SMYD3 as an Epigenetic Regulator of Renal Tubular Cell Survival and Regeneration Following Acute Kidney Injury in Mice.

The protein SET and MYND-Domain Containing 3 (SMYD3) is a methyltransferase that modifies various non-histone and histone proteins, linking it to tumorigenesis and cyst formation. However, its role in acute kidney injury (AKI) remains unclear. This study investigates the role and mechanism of AKI using a murine model of ischemia-reperfusion (IR)-induced AKI. After IR injury, SMYD3 and H3K4me3 levels increased in the kidneys, correlating with renal dysfunction, tubular cell injury, and apoptosis.

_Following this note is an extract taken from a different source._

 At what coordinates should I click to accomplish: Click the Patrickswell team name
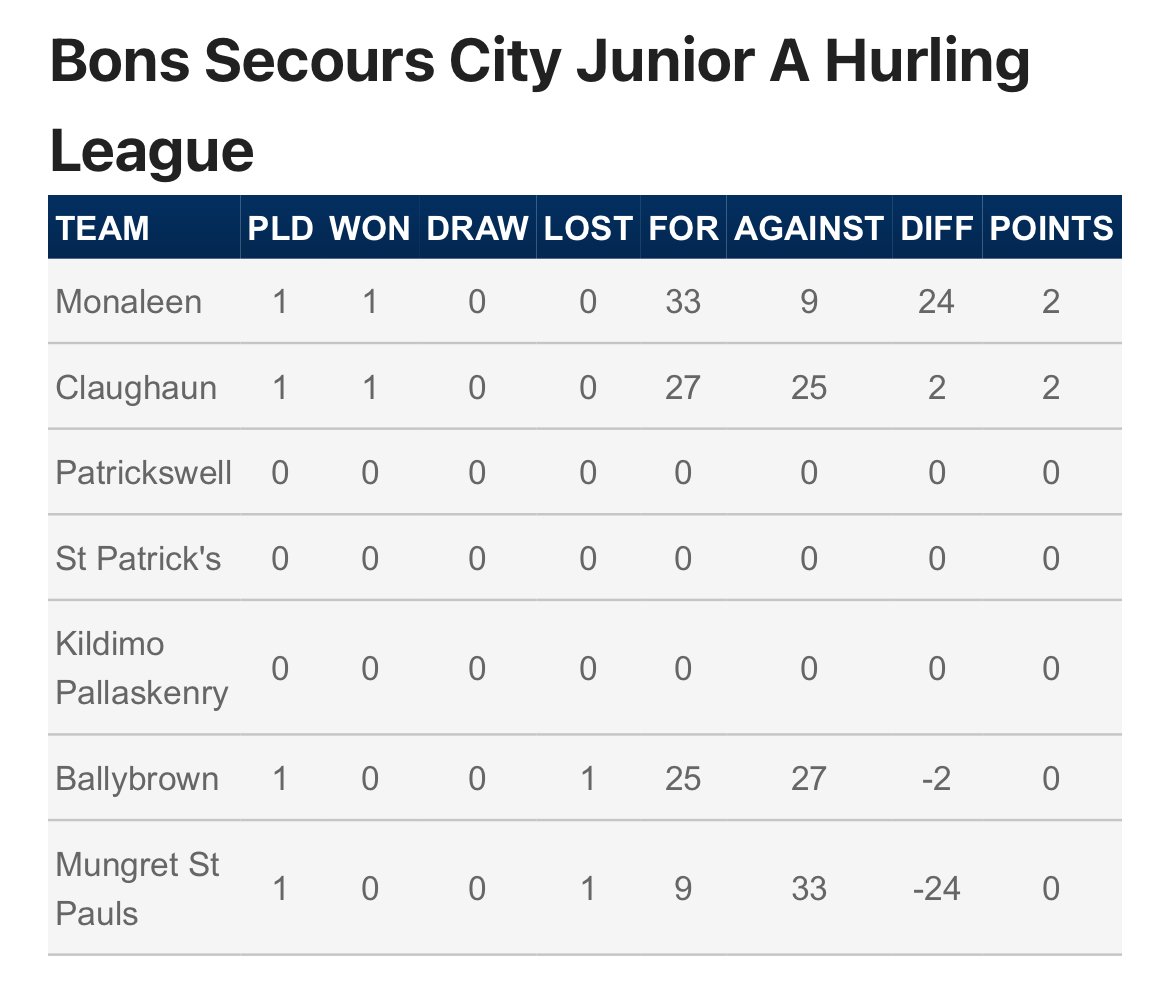click(143, 473)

Administration of BCI-121, a selective SMYD3 inhibitor, exacerbated IR-induced tubular cell injury and apoptosis, leading to more severe renal dysfunction and pathological changes. Pharmacological inhibition of SMYD3 also impaired the dedifferentiation and proliferation of renal tubular cells, key regenerative processes in injured kidneys, as evidenced by decreased expression of vimentin, snail, proliferating cell nuclear antigen (PCNA), cyclin D1, and retinoblastoma protein (RB). Additionally, SMYD3 inhibition reduced phosphorylation of the epithelial growth factor receptor (EGFR) and AKT, as well as EGFR expression in damaged kidneys. Finally, both BCI-121 and SMYD3 siRNA reduced EGF-induced expression of vimentin, snail, cyclin D1, PCNA, and EGFR, along with phosphorylation of RB and AKT in cultured renal tubular cells. Chip assay indicated that SMYD3 and H3K4me3 are enriched at the promoter of EGFR and SMYD3 inhibition blocked this response. These data suggest that SMYD3 plays an important role as an epigenetic regulator of renal tubular cell survival and regenerative pathways following kidney injury. Targeting SMYD3 or its epigenetic effects could offer therapeutic potential for enhancing kidney regeneration in AKI and related renal diseases.